From the entries underneath, give the number of lines holding the word "cell", without any other words.

☆ ☆ ☆

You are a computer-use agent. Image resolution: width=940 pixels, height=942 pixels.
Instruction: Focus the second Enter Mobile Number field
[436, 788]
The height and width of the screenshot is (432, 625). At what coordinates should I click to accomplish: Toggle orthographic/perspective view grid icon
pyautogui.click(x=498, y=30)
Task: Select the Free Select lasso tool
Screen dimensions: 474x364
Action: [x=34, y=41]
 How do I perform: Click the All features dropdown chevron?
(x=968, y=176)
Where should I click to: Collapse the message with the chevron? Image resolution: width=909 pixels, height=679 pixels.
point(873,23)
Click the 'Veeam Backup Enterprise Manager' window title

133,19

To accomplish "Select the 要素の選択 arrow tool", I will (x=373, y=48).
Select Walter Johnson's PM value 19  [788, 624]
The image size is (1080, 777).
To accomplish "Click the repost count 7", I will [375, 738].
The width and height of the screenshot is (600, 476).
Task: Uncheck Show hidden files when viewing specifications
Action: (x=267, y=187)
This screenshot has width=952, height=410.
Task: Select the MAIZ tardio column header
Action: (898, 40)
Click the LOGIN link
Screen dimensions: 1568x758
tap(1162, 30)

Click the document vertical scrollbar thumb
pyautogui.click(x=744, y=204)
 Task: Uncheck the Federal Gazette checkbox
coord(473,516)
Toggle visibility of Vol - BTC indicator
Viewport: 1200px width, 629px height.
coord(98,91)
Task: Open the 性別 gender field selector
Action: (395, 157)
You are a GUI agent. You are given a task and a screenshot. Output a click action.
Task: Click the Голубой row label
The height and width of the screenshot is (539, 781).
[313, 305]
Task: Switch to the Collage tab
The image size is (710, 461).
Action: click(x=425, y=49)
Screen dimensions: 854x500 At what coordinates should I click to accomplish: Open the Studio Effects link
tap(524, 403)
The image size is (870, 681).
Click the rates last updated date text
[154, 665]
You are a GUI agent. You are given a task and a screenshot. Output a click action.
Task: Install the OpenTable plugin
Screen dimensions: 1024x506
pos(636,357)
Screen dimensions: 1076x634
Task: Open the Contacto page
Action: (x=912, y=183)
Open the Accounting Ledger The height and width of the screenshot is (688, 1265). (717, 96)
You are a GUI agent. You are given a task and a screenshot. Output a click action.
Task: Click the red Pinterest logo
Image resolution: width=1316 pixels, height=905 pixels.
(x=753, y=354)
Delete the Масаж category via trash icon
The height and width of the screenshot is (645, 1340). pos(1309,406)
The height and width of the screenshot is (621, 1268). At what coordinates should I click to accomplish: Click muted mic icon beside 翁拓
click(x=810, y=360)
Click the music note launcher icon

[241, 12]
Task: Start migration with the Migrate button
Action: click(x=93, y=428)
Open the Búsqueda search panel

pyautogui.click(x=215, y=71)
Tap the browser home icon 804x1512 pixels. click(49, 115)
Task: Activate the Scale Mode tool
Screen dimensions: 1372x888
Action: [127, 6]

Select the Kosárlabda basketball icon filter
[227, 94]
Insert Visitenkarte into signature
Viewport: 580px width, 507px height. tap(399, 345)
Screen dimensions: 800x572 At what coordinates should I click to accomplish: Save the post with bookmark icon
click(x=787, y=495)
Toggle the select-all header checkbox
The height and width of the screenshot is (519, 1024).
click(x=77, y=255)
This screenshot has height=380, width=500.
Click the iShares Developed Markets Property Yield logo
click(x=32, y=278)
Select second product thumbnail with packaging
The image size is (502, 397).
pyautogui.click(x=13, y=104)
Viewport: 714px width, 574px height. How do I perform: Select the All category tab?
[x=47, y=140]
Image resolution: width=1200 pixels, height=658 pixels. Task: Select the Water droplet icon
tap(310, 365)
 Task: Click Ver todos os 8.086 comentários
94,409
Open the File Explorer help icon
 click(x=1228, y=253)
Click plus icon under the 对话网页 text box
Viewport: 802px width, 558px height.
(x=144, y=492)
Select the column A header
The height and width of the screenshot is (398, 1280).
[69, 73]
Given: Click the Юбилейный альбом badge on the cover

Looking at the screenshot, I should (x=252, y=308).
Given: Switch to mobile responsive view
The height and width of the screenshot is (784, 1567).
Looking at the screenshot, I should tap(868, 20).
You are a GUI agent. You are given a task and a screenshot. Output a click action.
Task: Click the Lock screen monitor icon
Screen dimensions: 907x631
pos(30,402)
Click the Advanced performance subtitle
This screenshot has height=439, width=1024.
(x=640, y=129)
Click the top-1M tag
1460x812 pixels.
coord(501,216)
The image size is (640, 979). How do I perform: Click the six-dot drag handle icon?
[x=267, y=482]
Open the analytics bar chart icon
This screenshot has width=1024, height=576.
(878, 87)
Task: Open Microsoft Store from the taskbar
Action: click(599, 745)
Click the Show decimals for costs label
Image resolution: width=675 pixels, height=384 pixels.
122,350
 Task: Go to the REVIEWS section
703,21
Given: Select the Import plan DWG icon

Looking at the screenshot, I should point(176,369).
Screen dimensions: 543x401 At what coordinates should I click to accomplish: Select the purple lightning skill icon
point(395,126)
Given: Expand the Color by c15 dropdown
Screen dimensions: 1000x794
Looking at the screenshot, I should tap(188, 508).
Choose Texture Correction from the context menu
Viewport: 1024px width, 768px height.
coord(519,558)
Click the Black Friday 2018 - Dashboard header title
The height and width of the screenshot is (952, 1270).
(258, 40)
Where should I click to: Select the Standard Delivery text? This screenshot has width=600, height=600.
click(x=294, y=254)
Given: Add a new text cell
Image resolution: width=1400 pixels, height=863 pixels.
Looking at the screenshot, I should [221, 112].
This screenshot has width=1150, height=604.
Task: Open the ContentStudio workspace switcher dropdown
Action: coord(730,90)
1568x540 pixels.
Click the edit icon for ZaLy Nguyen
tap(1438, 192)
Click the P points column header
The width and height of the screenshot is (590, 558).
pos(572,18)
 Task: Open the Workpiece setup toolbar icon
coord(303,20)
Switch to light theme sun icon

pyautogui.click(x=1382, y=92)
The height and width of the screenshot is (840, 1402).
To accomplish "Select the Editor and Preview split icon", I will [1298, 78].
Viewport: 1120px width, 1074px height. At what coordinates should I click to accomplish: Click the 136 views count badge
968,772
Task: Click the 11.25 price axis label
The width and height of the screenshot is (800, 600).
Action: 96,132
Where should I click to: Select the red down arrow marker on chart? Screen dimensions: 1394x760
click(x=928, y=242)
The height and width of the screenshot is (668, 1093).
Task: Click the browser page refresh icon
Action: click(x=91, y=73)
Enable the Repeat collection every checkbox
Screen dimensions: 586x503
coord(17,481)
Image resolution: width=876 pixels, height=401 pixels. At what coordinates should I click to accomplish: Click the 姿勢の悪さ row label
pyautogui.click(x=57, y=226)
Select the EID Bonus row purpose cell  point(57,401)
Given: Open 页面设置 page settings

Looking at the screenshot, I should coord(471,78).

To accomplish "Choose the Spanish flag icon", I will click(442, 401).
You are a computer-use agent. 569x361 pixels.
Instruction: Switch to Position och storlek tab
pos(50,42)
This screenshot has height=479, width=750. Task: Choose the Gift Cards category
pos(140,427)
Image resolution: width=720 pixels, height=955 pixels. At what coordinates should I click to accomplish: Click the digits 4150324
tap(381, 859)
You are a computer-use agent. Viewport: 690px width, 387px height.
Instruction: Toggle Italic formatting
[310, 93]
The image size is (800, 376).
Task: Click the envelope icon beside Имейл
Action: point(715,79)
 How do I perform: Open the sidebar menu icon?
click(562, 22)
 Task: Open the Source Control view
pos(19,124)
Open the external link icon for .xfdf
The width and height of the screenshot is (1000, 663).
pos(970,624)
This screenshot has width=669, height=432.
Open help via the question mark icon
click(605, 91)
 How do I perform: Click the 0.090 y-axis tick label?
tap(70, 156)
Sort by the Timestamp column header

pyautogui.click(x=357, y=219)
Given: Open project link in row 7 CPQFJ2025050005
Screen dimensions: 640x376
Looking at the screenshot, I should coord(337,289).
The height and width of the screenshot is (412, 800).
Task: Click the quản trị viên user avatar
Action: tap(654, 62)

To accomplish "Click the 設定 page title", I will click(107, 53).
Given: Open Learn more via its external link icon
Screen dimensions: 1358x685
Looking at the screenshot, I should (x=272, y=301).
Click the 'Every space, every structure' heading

☆ ☆ ☆

■ **Reply**
2